**Descrizione del compito**
Come si legge il brano citato, iniziando da "Non fa notizia, perché" e terminando con "essere la politica.", se sostituisci "amicizia" con "appartenenza"?

=== Brano citato ===

Cuffaro, Romano e il pudore perduto
La politica all’asta
In Sicilia le inchieste non fanno più rumore. Nemmeno quando tornano a bussare alla porta dell’ex
presidente Cuffaro, già condannato per favoreggiamento alla mafia e oggi — dieci anni dopo la
scarcerazione — di nuovo sotto inchiesta con richiesta d’arresto. Non fa notizia nemmeno il fatto che con
lui ci sia Saverio Romano, ex ministro, delfino di Totò, oggi deputato nazionale e coordinatore di “Noi
Moderati”, stampella del governo Meloni.
Non fa notizia, perché in Sicilia le cose non si giudicano più col codice, ma con l’amicizia.
E chi ha amici — e favori, e fedeltà — è come se fosse sempre assolto. Il punto, oggi, non è se Cuffaro
finirà di nuovo in carcere. Il punto è che non ci dovrebbe più essere un Cuffaro, da anni, nel dibattito
pubblico. La sua sola presenza è un’offesa all’idea stessa di cosa dovrebbe essere la politica.
Totò Cuffaro rappresenta la proprietarizzazione della cosa pubblica, il potere che non chiede permesso,
che si nutre di fedeltà più che di consenso, che misura la legittimità non nella trasparenza ma nel numero
di parenti, segretari, compari e manager da piazzare. È un sistema. E quel sistema, oggi, è più vivo che
mai.

=== Dati mostrati ===

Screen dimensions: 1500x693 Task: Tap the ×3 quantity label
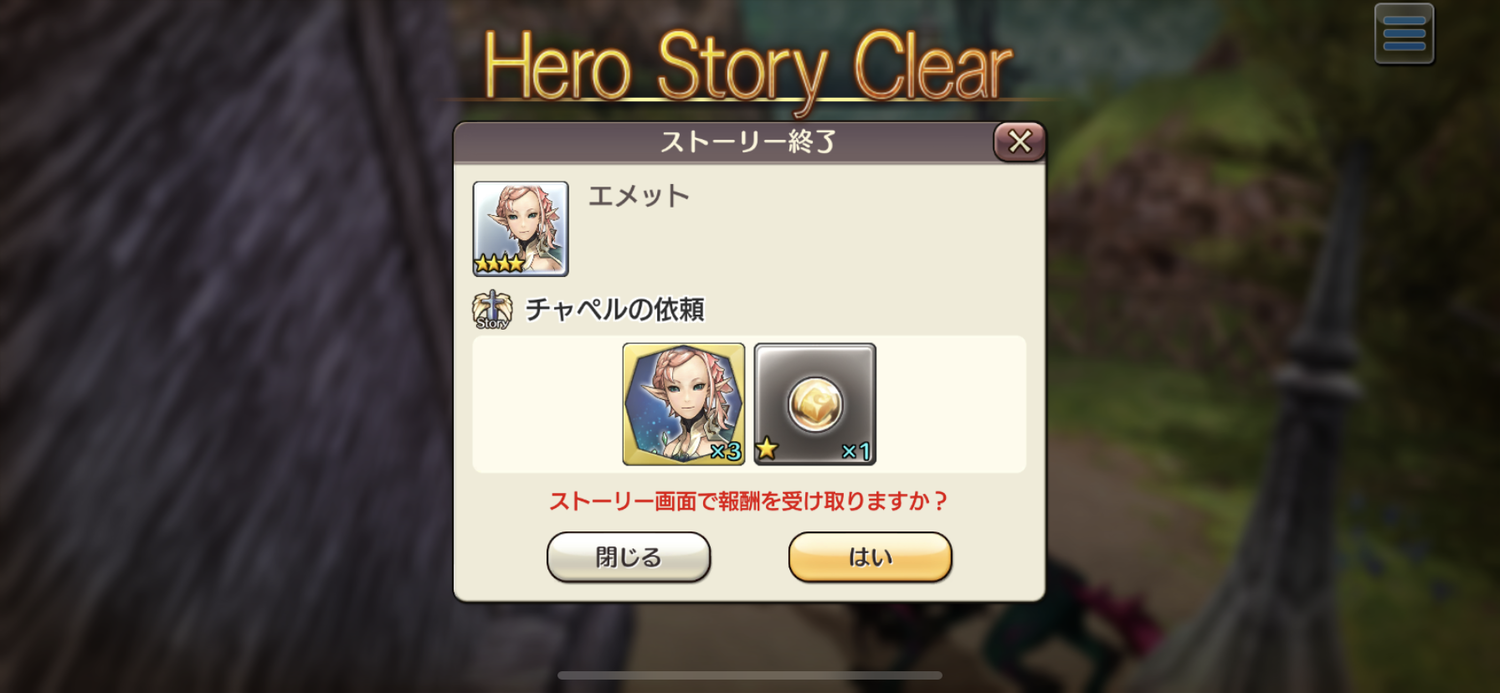tap(725, 451)
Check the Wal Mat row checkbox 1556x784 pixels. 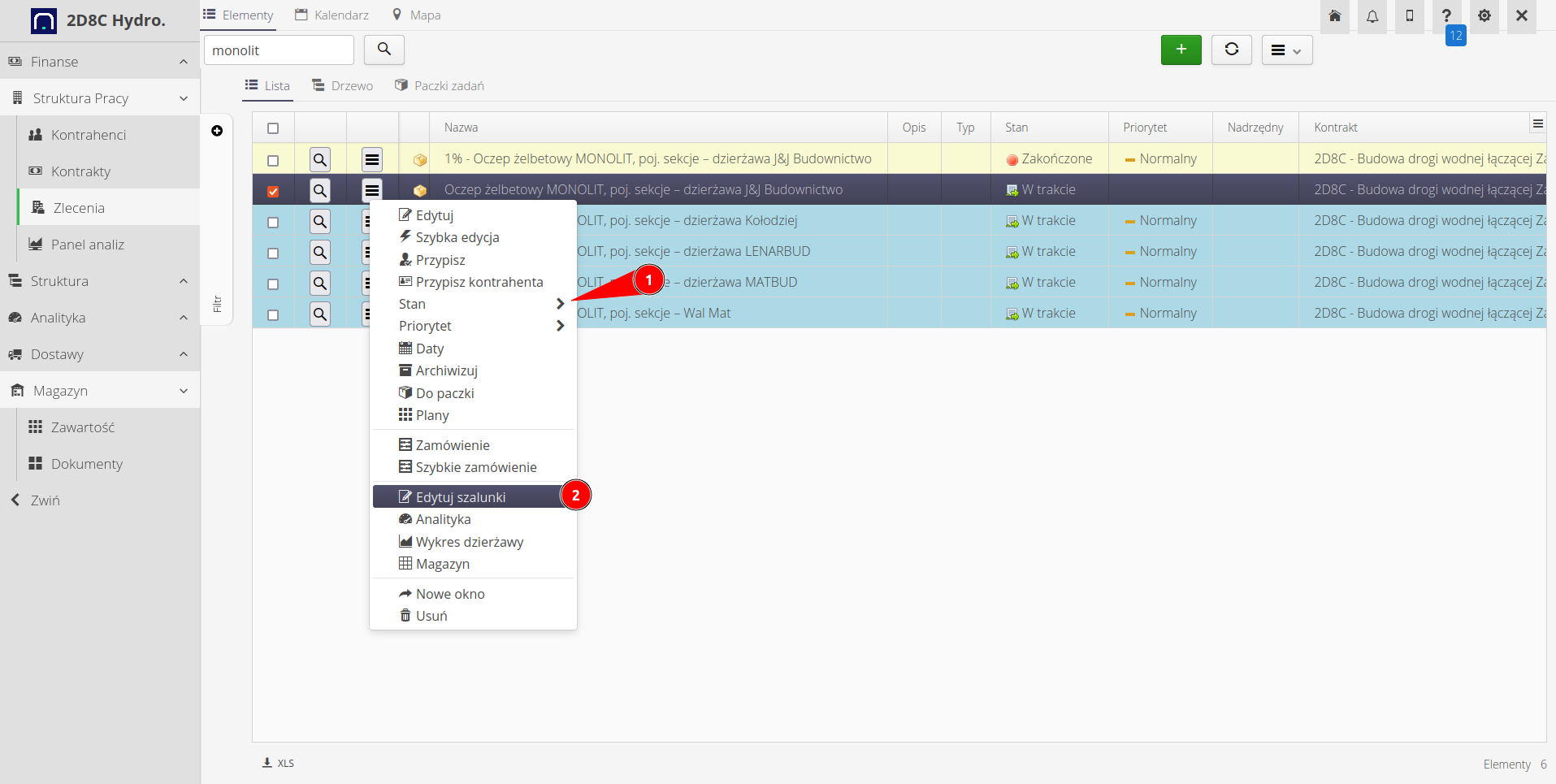[273, 314]
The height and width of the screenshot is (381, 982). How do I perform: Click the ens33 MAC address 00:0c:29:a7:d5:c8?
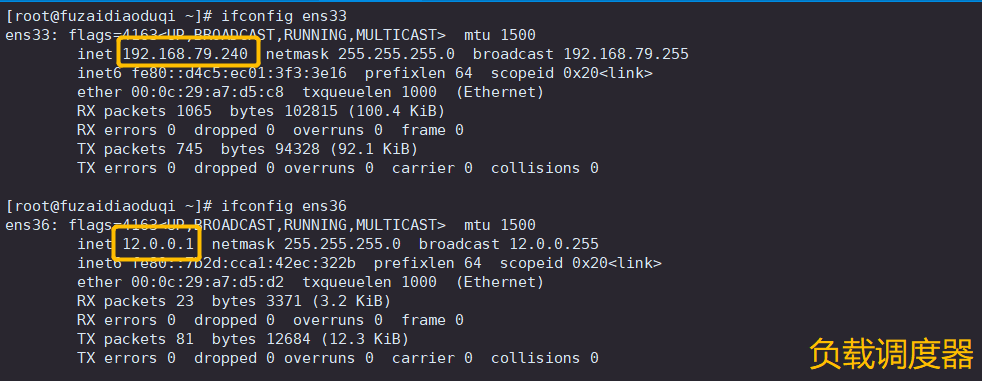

===

**Esito della prova**
Non fa notizia, perché in Sicilia le cose non si giudicano più col codice, ma con l’appartenenza.
E chi ha amici — e favori, e fedeltà — è come se fosse sempre assolto. Il punto, oggi, non è se Cuffaro
finirà di nuovo in carcere. Il punto è che non ci dovrebbe più essere un Cuffaro, da anni, nel dibattito
pubblico. La sua sola presenza è un’offesa all’idea stessa di cosa dovrebbe essere la politica.